**Task brief:** Return the lines below exactly as they appear, please, starting with the first and ending with the one that contains "Resources for Selling a Business (232, 2393)".

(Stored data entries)

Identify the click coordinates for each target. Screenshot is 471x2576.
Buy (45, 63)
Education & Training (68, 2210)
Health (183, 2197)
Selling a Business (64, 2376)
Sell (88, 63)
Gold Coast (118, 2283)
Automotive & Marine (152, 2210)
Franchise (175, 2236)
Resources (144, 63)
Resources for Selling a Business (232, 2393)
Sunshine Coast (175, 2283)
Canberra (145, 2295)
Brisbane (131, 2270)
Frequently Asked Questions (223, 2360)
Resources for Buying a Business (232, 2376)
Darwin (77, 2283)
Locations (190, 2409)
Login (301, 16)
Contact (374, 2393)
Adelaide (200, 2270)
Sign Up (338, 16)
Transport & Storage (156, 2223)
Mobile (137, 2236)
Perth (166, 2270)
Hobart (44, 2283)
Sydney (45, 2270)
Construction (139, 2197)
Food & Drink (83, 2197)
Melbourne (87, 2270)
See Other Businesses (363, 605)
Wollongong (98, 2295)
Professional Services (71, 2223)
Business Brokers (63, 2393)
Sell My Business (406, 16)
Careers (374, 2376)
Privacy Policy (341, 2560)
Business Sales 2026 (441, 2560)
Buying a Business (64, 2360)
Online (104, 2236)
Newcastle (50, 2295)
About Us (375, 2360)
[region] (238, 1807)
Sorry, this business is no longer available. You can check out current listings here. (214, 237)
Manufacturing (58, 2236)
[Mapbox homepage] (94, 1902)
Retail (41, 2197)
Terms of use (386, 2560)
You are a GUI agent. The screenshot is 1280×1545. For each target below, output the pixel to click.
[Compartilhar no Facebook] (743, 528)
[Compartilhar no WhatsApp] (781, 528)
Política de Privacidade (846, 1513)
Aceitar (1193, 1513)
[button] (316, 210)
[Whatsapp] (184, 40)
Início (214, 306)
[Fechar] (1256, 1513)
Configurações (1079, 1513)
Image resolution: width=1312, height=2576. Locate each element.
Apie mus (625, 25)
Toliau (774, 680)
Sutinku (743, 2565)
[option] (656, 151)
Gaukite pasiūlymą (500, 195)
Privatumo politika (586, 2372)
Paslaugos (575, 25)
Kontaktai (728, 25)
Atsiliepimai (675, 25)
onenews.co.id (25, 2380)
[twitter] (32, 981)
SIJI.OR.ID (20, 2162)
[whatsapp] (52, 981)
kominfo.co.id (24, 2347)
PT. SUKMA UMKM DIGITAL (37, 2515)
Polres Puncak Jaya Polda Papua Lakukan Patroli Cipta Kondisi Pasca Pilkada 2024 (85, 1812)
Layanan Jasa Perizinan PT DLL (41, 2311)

**Exercise output:**
Identify the click coordinates for each target. Screenshot is 471x2576.
Buy (45, 63)
Education & Training (68, 2210)
Health (183, 2197)
Selling a Business (64, 2376)
Sell (88, 63)
Gold Coast (118, 2283)
Automotive & Marine (152, 2210)
Franchise (175, 2236)
Resources (144, 63)
Resources for Selling a Business (232, 2393)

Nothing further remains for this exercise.